A 62-year-old man presented to the emergency room with acute onset diplopia, diffuse weakness and vomiting. Given the concern for posterior-circulation ischemia, a CT/CTA was requested and performed within the first hour of symptom onset (Figure 1). Our standard CT stroke protocol included 64-slice CTA from the base of the heart through the cerebral vertex, as well as delayed contrast-enhanced head CT obtained approximately 1 min after CTA (without the need for additional contrast material because contrast has already been injected for CTA). In this patient, the initial CTA demonstrated lack of opacification of the bilateral distal vertebral arteries and proximal basilar artery, while the delayed contrast-enhanced images demonstrated normal opacification of the left distal vertebral artery and proximal basilar artery.

Based on the clinical and imaging findings, the patient received IV tissue plasminogen activator (tPA) and underwent 3-dimensional time of flight (TOF) intracranial MRA approximately 4 hours following CTA to reassess his vasculature after thrombolysis (Figure 2). The MRA demonstrated absence of flow-related enhancement in the bilateral distal vertebral and entire basilar artery, which was discrepant with the initial CTA, especially considering that there was no change in the patient's clinical examination and no evidence of neurologic deterioration between initial CTA and follow-up MRA.

The patient then underwent DSA the following day, approximately 24 hours after the initial CTA, to reevaluate his vasculature (Figure 3). Again, there was no neurologic deterioration at the time of the study. DSA demonstrated occlusion of the right vertebral artery, occlusion of the left vertebral artery proximal to the posterior inferior cerebellar artery (PICA), reconstitution of the vertebrobasilar confluence distal to the PICA, and occlusion of the remainder of the basilar artery with filling of the basilar tip via the posterior communicating artery.

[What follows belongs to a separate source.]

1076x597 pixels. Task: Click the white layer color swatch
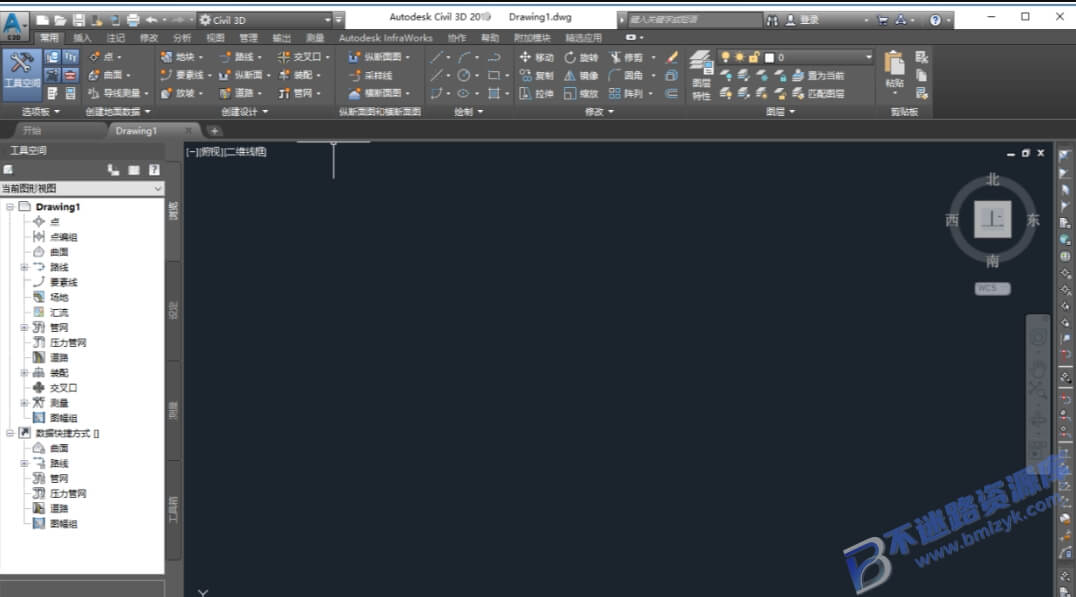click(x=769, y=58)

The important point about this case is that CTA, contrast-enhanced CT, MRA and DSA obtained within 24 hours of each other, and without any change in the patient's clinical status, demonstrated very different findings. Both MRA and DSA appeared to demonstrate occlusion of the basilar artery, as well as occlusion of the bilateral distal vertebral arteries. However, most of the basilar artery appeared patent on CTA, which showed occlusion limited to the bilateral distal vertebral arteries and only the most proximal aspect of the basilar artery. Delayed contrast-enhanced CT, in turn, appeared to demonstrate patency of the distal left vertebral and entire basilar artery.

One explanation for the discrepancy is that the patient's basilar artery thrombosed between the time of CTA and MRA/DSA. However, the absence of any neurological changes between examinations, as would be expected with a typically devastating basilar artery occlusion, weighs against this possibility. A more likely explanation for the radiologic discrepancies lies in each imaging modality's way of capturing and assessing vascular flow.

Accurately reading intracranial CTA, MRA and DSA to avoid pitfalls of interpretation requires an understanding of the technical parameters and potential artifacts underlying each modality.

CT angiography

The steady introduction of CT scanners with ever-increasing numbers of detector rows has enabled greater craniocaudal coverage at increasingly faster scan times and better resolution. Current state-of-the-art clinical stroke CTA imaging relies on 64-slice CT, which can scan from the aortic arch through the intracranial vessels in a matter of 3 to 4 sec at submillimeter isotropic resolution. Acquisition time is significantly shorter than single-slice CTA and 4-slice CTA. This also means that less contrast material is used and that contrast material has less time to circulate within the vessels on 64-slice CTA than on single-or 4-slice CTA.

The entire duration of 64-slice CTA, from start of contrast injection to conclusion of scanning, is approximately 20 to 25 sec. Because image acquisition only requires 3 to 4 sec, most of this time is due to the delay between when contrast is injected and when scanning is begun. This 15 to 20 sec delay is necessary to ensure optimal opacification of the cervical and intracranial vessels, and the precise amount of delay can be determined by either timing bolus or by abolus tracking technique. (1-3) We use the former in our stroke CTA protocol.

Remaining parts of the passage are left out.